MCP-1–Activated Monocytes Induce Apoptosis in Human Retinal Pigment Epithelium

Abstract

The inflammatory response in age-related macular degeneration (AMD) is characterized by mononuclear leukocyte infiltration of the outer blood-retina barrier formed by the retinal pigment epithelium (RPE). A key mechanistic element in AMD progression is RPE dysfunction and apoptotic cell loss. The purpose of this study was to evaluate whether monocyte chemoattractant protein (MCP)-1-activated monocytes induce human RPE apoptosis and whether Ca(2+) and reactive oxygen species (ROS) are involved in this process. A cell-based fluorometric assay was used to measure intracellular Ca(2+) concentrations ([Ca(2+)](i)) in RPE cells loaded with fluorescent Ca(2+) indicator. Intracellular RPE ROS levels were measured by using the 5- and 6-chloromethyl-2',7'-dichlorodihydrofluorescence diacetate acetyl ester (CM-H(2)DCFDA) assay.
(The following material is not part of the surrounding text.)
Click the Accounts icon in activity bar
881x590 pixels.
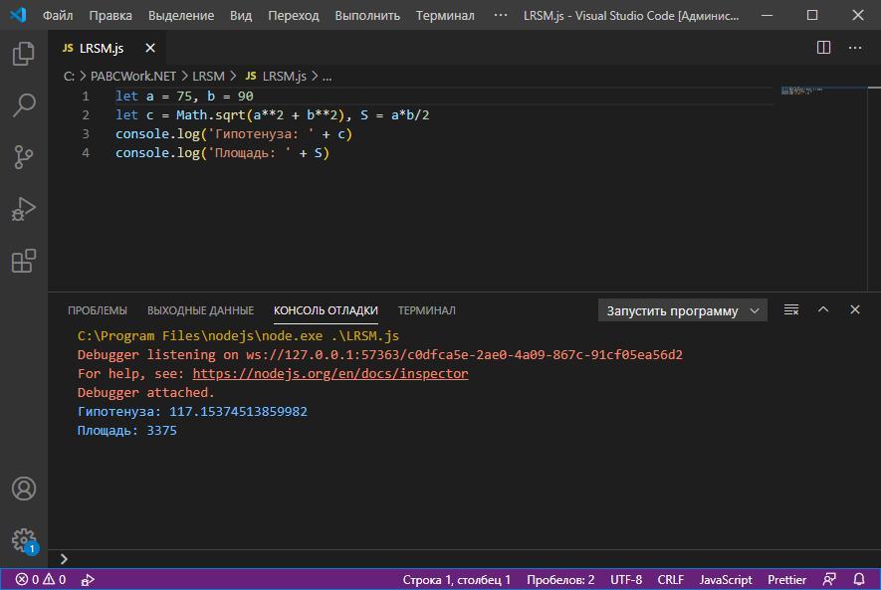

RPE apoptosis was evaluated by activated caspase-3, Hoechst staining, and apoptosis ELISA. MCP-1-activated human monocytes increased [Ca(2+)](i), ROS levels, and apoptosis in RPE cells, all of which were inhibited by 8-bromo-cyclic adenosine diphosphoribosyl ribose (8-Br-cADPR), an antagonist of cADPR. Although the ROS scavengers pyrrolidinedithiocarbamate (PDTC) and N-acetylcysteine (NAC) significantly inhibited ROS production and apoptosis induced by activated monocytes, they did not affect induced Ca(2+) levels. The induced Ca(2+) levels and apoptosis in RPE cells were inhibited by an antibody against cluster of differentiation antigen 14 (CD14), an adhesion molecule expressed by these cells. These results indicate that CD14, Ca(2+), and ROS are involved in activated monocyte-induced RPE apoptosis and that cADPR contributes to these changes. Understanding the complex interactions among CD14, cADPR, Ca(2+), and ROS may provide new insights and treatments of retinal diseases, including AMD.